# Given data:
--- Begin ---
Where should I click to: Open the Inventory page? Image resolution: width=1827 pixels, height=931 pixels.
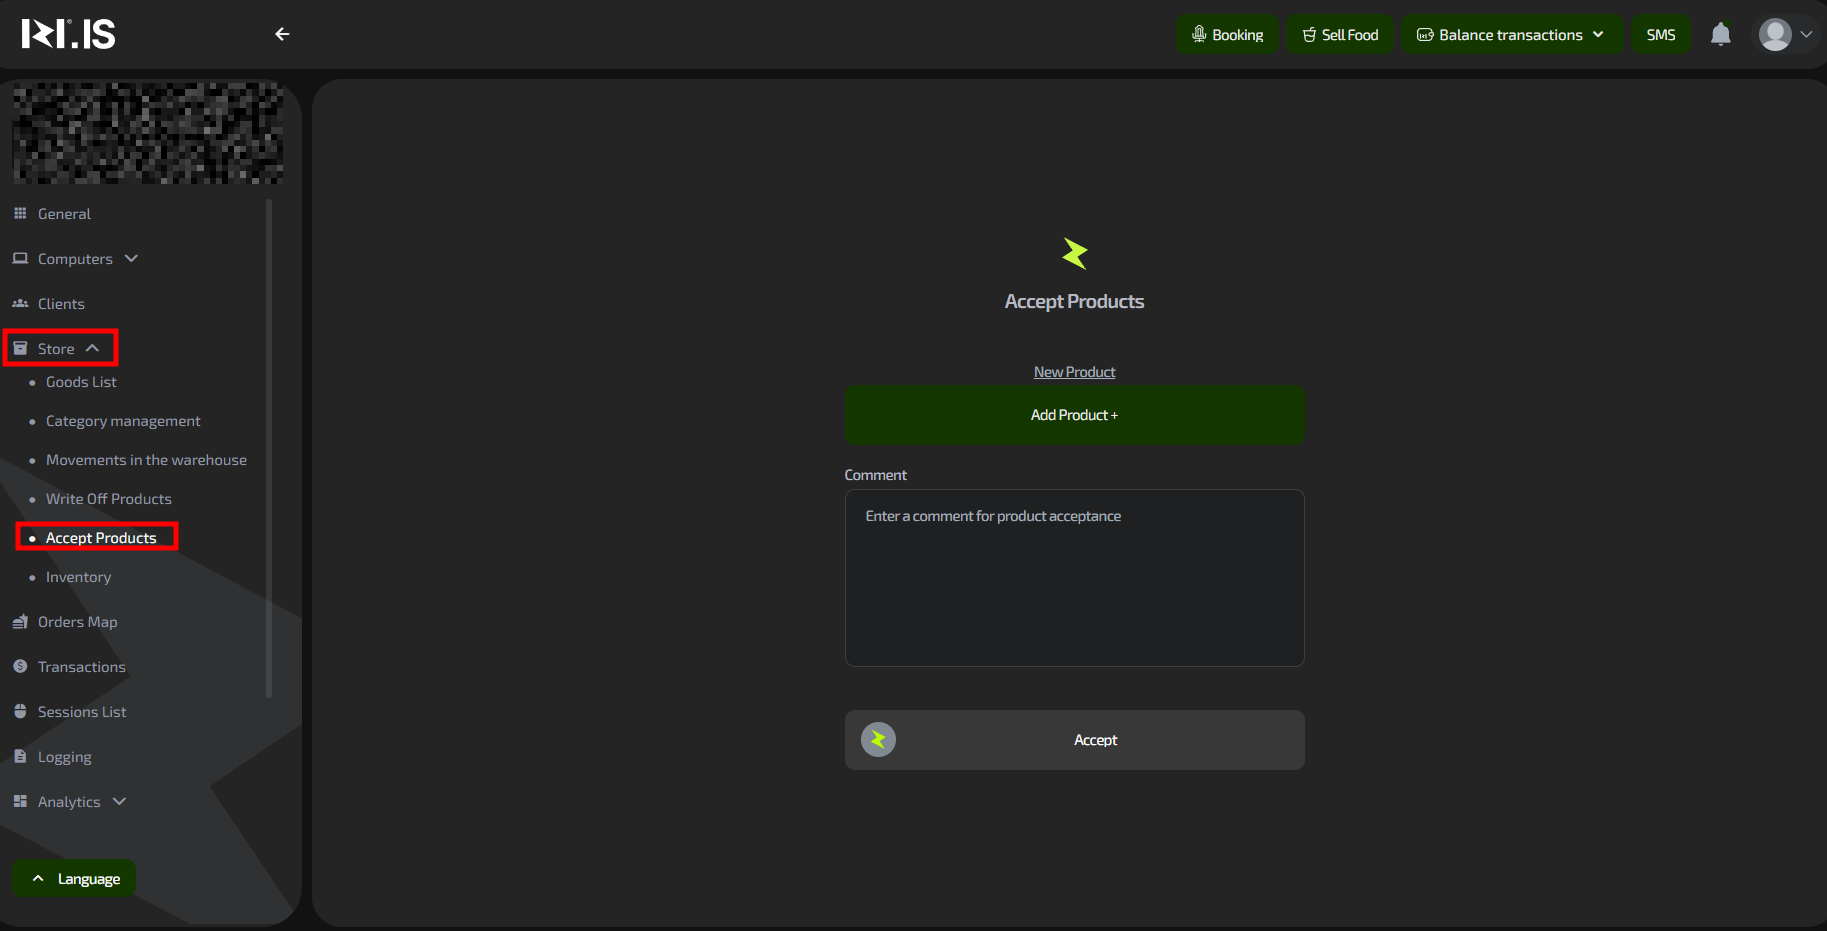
--- End ---
--- Begin ---
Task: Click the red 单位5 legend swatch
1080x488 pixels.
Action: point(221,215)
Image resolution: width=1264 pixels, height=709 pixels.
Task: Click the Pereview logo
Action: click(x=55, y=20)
--- End ---
# Brief:
Duplicate the part of the lines above that opens with the line containing "Task: Click the red 单位5 legend swatch" and closes with the line containing "Action: click(x=55, y=20)", including both of those lines.

# Final result:
Task: Click the red 单位5 legend swatch
1080x488 pixels.
Action: point(221,215)
Image resolution: width=1264 pixels, height=709 pixels.
Task: Click the Pereview logo
Action: click(x=55, y=20)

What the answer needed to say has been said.